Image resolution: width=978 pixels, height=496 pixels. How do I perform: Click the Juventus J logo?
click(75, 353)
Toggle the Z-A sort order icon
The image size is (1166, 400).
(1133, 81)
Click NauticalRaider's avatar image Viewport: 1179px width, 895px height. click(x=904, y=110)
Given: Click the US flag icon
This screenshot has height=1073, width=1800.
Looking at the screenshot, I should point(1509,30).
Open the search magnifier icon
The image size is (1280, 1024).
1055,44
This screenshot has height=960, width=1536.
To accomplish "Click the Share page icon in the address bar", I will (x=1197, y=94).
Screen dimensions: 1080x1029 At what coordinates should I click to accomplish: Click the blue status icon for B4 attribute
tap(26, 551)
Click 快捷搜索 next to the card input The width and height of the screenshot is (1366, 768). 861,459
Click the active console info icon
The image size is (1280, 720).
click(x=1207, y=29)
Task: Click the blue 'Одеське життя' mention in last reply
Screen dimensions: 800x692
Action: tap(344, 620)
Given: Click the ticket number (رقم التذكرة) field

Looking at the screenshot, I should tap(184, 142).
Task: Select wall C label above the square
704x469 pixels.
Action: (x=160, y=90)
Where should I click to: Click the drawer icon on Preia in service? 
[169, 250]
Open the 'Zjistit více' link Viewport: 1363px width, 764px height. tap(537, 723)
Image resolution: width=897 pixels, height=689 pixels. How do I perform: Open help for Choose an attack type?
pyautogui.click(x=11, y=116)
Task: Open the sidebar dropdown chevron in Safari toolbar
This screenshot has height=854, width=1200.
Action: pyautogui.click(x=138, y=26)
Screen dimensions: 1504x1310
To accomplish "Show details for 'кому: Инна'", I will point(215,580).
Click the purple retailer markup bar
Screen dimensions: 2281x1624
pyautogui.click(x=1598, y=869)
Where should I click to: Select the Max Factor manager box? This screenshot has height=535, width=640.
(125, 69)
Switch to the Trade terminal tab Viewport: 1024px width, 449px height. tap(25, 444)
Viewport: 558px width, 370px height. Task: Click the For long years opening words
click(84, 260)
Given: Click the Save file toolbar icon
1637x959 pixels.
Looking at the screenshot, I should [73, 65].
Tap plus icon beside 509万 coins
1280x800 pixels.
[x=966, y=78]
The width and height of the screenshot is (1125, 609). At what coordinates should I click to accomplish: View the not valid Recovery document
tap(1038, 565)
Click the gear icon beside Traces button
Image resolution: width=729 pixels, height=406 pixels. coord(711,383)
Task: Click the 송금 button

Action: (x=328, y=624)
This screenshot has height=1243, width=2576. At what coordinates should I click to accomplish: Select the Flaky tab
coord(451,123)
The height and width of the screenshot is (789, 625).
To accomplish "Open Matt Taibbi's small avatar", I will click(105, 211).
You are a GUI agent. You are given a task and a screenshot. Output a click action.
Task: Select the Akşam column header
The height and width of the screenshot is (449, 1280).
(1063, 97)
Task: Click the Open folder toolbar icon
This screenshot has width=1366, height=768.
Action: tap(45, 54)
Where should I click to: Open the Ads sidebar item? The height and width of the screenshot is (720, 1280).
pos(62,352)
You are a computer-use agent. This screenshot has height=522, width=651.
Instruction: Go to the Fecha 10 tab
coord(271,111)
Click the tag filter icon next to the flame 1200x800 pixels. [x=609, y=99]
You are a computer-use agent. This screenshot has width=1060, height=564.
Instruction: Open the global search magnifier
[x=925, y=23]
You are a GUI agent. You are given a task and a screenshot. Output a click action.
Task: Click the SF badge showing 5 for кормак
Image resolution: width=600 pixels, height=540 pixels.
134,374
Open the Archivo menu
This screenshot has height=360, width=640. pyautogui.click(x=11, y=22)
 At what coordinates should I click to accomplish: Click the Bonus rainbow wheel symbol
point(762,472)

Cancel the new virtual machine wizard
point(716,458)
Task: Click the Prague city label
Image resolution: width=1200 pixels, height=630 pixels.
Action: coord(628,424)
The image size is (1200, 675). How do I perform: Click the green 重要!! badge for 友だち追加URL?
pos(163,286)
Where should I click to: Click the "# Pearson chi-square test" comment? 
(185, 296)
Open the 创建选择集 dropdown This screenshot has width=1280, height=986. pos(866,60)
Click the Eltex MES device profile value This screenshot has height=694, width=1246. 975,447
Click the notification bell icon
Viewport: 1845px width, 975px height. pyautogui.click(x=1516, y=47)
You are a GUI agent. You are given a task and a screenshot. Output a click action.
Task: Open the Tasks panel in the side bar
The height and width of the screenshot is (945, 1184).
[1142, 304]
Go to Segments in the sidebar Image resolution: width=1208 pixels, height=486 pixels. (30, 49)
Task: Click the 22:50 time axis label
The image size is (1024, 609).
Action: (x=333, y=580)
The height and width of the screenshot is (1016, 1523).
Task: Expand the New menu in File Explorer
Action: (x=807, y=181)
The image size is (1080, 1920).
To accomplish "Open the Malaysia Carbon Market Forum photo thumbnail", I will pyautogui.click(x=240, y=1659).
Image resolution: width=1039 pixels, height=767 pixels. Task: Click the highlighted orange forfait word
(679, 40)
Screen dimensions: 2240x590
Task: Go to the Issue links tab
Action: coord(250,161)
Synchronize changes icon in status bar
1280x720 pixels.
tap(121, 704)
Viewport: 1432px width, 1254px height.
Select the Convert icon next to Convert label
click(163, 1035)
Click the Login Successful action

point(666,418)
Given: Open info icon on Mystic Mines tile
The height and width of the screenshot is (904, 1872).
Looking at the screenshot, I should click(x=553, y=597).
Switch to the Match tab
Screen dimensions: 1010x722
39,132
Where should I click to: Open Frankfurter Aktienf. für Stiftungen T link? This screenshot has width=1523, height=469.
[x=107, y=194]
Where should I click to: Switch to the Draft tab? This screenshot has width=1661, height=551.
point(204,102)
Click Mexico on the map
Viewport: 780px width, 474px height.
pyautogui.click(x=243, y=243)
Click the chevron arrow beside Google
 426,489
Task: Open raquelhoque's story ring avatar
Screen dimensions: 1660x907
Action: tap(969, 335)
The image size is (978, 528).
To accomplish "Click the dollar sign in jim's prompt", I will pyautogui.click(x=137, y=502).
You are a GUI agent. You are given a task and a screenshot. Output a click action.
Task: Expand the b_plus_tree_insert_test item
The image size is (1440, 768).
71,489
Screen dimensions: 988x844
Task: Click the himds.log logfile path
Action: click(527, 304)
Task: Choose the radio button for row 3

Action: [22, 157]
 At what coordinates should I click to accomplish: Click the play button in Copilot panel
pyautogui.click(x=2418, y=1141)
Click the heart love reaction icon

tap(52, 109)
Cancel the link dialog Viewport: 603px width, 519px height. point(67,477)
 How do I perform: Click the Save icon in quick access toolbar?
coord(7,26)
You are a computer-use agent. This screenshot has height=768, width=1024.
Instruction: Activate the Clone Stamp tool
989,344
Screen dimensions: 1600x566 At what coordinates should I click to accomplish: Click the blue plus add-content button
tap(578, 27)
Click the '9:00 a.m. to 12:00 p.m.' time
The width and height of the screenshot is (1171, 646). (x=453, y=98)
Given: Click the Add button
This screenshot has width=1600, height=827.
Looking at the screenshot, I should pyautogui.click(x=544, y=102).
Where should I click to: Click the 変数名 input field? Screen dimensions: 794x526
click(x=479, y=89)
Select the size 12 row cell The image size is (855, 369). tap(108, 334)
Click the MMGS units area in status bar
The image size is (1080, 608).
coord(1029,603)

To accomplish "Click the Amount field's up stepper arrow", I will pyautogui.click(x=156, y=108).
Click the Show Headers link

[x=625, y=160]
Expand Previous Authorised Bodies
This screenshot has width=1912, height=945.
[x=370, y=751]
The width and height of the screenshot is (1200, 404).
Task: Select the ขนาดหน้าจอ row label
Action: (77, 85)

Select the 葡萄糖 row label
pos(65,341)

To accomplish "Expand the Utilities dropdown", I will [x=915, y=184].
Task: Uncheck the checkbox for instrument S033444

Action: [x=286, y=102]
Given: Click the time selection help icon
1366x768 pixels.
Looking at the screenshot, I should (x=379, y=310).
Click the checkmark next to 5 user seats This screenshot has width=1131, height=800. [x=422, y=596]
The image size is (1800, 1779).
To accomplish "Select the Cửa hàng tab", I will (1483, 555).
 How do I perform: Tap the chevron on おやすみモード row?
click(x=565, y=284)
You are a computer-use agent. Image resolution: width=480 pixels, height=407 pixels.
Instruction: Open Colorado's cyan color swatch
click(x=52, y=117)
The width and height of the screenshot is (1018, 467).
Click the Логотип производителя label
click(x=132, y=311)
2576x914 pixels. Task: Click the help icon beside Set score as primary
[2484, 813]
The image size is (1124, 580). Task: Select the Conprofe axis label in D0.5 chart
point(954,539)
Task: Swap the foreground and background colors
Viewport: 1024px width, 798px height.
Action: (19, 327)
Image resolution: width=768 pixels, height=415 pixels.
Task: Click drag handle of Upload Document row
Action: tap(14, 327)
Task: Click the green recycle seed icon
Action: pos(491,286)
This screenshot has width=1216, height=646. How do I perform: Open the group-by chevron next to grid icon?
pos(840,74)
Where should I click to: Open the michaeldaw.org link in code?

━━━━━━━━━━━━━━━━━━━━

**Work required**
Restate word for word only the lines above from the line containing "Screen dimensions: 1080x1029" to the line containing "Switch to the Trade", both of them included.

**Output of the exercise**
Screen dimensions: 1080x1029 At what coordinates should I click to accomplish: Click the blue status icon for B4 attribute
tap(26, 551)
Click 快捷搜索 next to the card input The width and height of the screenshot is (1366, 768). 861,459
Click the active console info icon
The image size is (1280, 720).
click(x=1207, y=29)
Task: Click the blue 'Одеське життя' mention in last reply
Screen dimensions: 800x692
Action: tap(344, 620)
Given: Click the ticket number (رقم التذكرة) field

Looking at the screenshot, I should tap(184, 142).
Task: Select wall C label above the square
704x469 pixels.
Action: (x=160, y=90)
Where should I click to: Click the drawer icon on Preia in service? 
[169, 250]
Open the 'Zjistit více' link Viewport: 1363px width, 764px height. tap(537, 723)
Image resolution: width=897 pixels, height=689 pixels. How do I perform: Open help for Choose an attack type?
pyautogui.click(x=11, y=116)
Task: Open the sidebar dropdown chevron in Safari toolbar
This screenshot has height=854, width=1200.
Action: pyautogui.click(x=138, y=26)
Screen dimensions: 1504x1310
To accomplish "Show details for 'кому: Инна'", I will point(215,580).
Click the purple retailer markup bar
Screen dimensions: 2281x1624
pyautogui.click(x=1598, y=869)
Where should I click to: Select the Max Factor manager box? This screenshot has height=535, width=640.
(125, 69)
Switch to the Trade terminal tab Viewport: 1024px width, 449px height. tap(25, 444)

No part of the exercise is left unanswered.